I think I'm about to forgive Porsche for giving its Panamera sedan an awkward hunchback. Just look at these interior photos: no less than stunning. I imagine that sitting coddled in all that leather, enjoying huge rear seat comfort (CEO Wendelin Wiedeking insisted that his 6'4" frame fit comfortably front and rear), and blasting down the autobahn with 500 turbocharged hp goes a long way towards alleviating qualms about the humpty-dumpty rear. While the controversial exterior styling has some Porsche aficionados up in arms, the interior seems, at first blush, a resounding success at merging supersedan luxury with Porsche panache.
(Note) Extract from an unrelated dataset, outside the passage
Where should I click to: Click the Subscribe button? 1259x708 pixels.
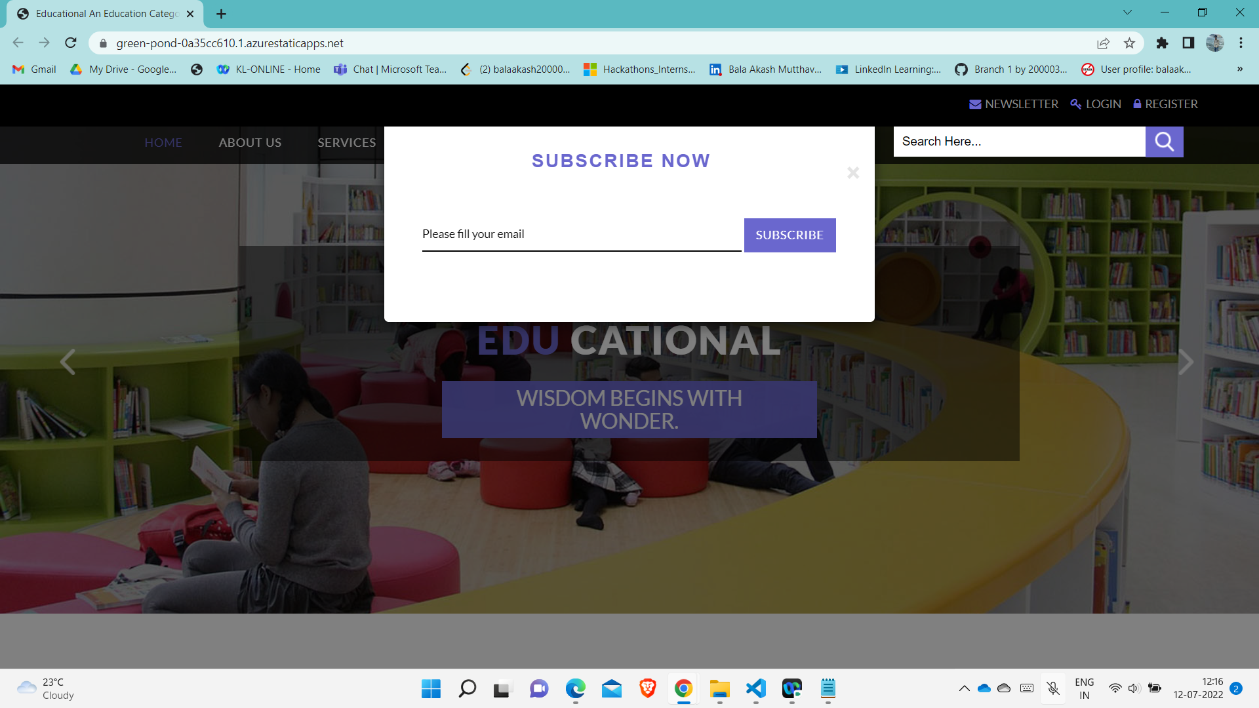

Take a look at the cockpit. Not only is it lined with Italian-grade leather, beautiful stitching, and Lexus-like surfaces and details, but it retains appropriate doses of Porsche; namely, a prominent center-mounted tachometer, the nifty sport-chrono gauge nestled mid-dash, steering wheel-mounted paddle shifters for the PDK 7-speed, and two elegant rows of buttons flanking the sturdy, purposeful-looking gear selector. Porsche has moved lightyears past its generic interiors of only a decade ago.
Then we move to the rear compartment, whose comfy dimensions are directly responsible for the car's bulbous backend. Or are they? The back of the Panamera doesn't look much more (if any) commodious than, say, the new Jag XF, a car whose profile has been earning accolades from the likes of design maven Robert Cumberford of Automobile Magazine. Shrunken, slinking rear ends don't seem to impress when tacked onto luxury sedans; the Infiniti J30 and early 80s Cadillac Seville bustleback come quickly to mind. Was Porsche wise to insist on sticking with its iconic downswept rear (a la 911) for its new GT sedan, or should it have pursued a clean-sheet strategy instead?